それが月美の乙女心を強く引きつけて放さないのだ。
普段は情けないところが多い幼馴染に、惚れ込んでいる理由である。
「けっ……。けっこう玉の座った野朗じゃねえか……」
パンチパーマが小声で言う後ろでは、豹柄帽子の男がスマホで仲間に連絡を入れていた。
暫く経つと歩道に立つ八人の横に一台の車が横づけられた。
フォードアの車。運転しているのは角刈りの男。
随分とスピードが出そうなやんちゃな車である。マフラーが小五月蠅い。
車の窓が開くと角刈りが顔を出した。
「大宮さん、車を回しましたぜぇ」
豹柄帽子の口元が狂喜に釣りあがる。サングラスがキラリと光を弾く。
「さあ、二人とも、これに乗りな。蜘蛛の巣にご招待だ」
龍一と月美が指示に従う。
それら一部始終を、別の二人組が反対側斜線に車を停車させて窺っていた。
白いジャージのチンピラ風の男とホステス風のケバイ女だ。
異能者会のメンバー、花巻陸男と十勝秋穂である。
「あらら~。あの子たち、変なのについて行っちゃったわね」
「あのガキ共はジャイアントスパイダーズだな。族だよ。あの千葉寺カヲルが仕切っている暴走族だ」
「やばくない?」
「とりあえずあの車を追うぞ。お前は三日月堂に、また連絡を入れてくれ」
分かったと頷いた秋穂がスマホで電話を掛けた。本日二回目であった。
車を発進させる花巻が愚痴った。
「ちっ、やっとショートヘアーの娘を見つけたのによ。
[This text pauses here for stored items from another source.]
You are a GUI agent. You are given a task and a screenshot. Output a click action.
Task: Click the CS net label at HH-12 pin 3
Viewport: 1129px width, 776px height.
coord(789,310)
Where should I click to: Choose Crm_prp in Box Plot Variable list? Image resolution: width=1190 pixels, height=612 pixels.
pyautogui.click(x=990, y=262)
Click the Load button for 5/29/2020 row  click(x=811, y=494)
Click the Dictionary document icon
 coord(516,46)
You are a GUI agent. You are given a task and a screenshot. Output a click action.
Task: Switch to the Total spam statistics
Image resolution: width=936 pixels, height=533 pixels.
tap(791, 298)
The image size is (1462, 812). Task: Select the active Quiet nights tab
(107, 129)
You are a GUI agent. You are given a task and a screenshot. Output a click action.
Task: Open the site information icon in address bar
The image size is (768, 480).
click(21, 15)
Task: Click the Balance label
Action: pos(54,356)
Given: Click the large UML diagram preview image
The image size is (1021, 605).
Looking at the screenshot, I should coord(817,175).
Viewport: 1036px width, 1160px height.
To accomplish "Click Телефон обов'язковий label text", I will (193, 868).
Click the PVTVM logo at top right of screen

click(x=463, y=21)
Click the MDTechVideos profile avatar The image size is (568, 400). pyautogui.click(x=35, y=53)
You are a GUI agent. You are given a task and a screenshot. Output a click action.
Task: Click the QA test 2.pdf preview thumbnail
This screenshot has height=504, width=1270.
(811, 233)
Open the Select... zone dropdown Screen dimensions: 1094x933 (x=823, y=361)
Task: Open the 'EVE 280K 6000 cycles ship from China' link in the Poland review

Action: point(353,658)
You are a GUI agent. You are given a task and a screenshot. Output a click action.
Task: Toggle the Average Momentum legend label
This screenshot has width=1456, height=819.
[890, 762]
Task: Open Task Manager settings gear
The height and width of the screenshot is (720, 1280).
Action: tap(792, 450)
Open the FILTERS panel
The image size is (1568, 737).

よりによって千葉寺カヲルと揉め事かよ。あの政所龍一って坊主は、闇の写真が示すようにトラブルメーカーかもしれねぇ~な……」
龍一たちを乗せた車と、それを追う花巻たちの車が素度夢町の郊外を目指す。
目的地は、今は使われていない廃工場。
周りには民家も少なく。人気の少ない地域である。
政所龍一VSジャイアントスパイダーズ。
今宵の抗争は、そこで間もなく開始する。